Empress Anna of Russia forced Prince Mikhail Alekseevich Golitsyn to marry a Kalmyk servant and spend his wedding night in the infamous ice palace she had commissioned on the frozen Neva River in St. Petersburg.
Anna was the daughter of Czar Ivan V, known as ‘Ivan the Ignorant’ due to severe health issues, including partial paralysis and a vacant stare. His condition allowed his half-brother, Peter the Great, to rule in his stead. Anna herself was uneducated and, according to her uncle, resembled a ‘Westphalian ham’.
At 17, Anna married the dashing Duke of Courland, nephew of the King of Prussia, but Peter humiliated her by staging a mock wedding with dwarfs. Two months later, her husband died of alcohol poisoning after a drinking contest with Peter. Devastated, Anna begged for a new marriage—writing 300 letters—but none materialised, leaving her increasingly bitter, especially toward happy couples.

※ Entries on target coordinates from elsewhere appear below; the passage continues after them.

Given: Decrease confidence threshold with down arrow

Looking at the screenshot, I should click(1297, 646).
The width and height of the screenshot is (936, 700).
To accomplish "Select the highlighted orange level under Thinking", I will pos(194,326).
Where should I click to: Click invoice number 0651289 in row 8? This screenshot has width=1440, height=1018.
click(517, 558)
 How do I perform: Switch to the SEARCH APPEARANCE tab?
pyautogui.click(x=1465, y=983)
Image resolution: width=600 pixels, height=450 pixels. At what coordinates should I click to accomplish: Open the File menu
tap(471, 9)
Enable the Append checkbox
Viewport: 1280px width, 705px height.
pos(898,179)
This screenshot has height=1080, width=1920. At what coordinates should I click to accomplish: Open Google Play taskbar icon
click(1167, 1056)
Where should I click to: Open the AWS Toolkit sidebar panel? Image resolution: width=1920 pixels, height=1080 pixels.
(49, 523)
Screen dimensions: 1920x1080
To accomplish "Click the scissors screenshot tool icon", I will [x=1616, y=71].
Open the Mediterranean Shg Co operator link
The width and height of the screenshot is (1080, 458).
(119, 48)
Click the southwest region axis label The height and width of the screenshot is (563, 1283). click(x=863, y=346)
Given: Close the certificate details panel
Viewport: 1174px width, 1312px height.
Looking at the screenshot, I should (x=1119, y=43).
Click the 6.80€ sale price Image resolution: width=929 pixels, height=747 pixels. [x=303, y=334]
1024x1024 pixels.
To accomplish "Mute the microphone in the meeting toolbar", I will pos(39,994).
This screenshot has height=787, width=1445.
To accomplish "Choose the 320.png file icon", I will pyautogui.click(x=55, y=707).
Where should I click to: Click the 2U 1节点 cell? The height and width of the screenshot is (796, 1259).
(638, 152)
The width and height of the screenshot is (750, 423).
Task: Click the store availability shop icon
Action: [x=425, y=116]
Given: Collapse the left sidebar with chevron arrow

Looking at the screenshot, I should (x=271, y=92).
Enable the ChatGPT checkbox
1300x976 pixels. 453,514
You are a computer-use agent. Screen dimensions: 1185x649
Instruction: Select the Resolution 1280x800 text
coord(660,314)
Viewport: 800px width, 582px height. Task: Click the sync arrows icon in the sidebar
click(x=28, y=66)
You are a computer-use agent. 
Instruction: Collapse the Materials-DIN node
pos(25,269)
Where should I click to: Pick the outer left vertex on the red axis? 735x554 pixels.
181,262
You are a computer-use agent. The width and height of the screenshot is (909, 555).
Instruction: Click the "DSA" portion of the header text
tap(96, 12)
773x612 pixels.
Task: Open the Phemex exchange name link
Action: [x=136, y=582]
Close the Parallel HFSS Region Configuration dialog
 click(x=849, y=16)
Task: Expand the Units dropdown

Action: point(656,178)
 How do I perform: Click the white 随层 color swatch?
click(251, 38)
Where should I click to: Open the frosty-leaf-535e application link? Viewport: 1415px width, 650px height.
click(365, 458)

Unexpectedly ascending the throne following the death of Peter and his male heirs in 1730, she indulged in a reign of malice. When Prince Golitsyn married an Italian Catholic, she degraded him to court jester, forcing him to cluck like a chicken and sit on a nest of eggs. In 1739, her cruelty peaked with the ice palace—a spectacular 80-foot structure complete with an ice bed, ice pillows and even an ice clock. For his punishment, Mikhail was wed to a maid specially chosen for her ugliness, paraded atop an elephant, and locked naked in the ice palace overnight. He and his unfortunate bride survived only by bribing a guard for a winter coat.
The palace melted in spring, but Anna’s reputation for spite endured. She died in 1740, aged 47, of a kidney stone—her reign remembered as a particularly frosty chapter in Russian history.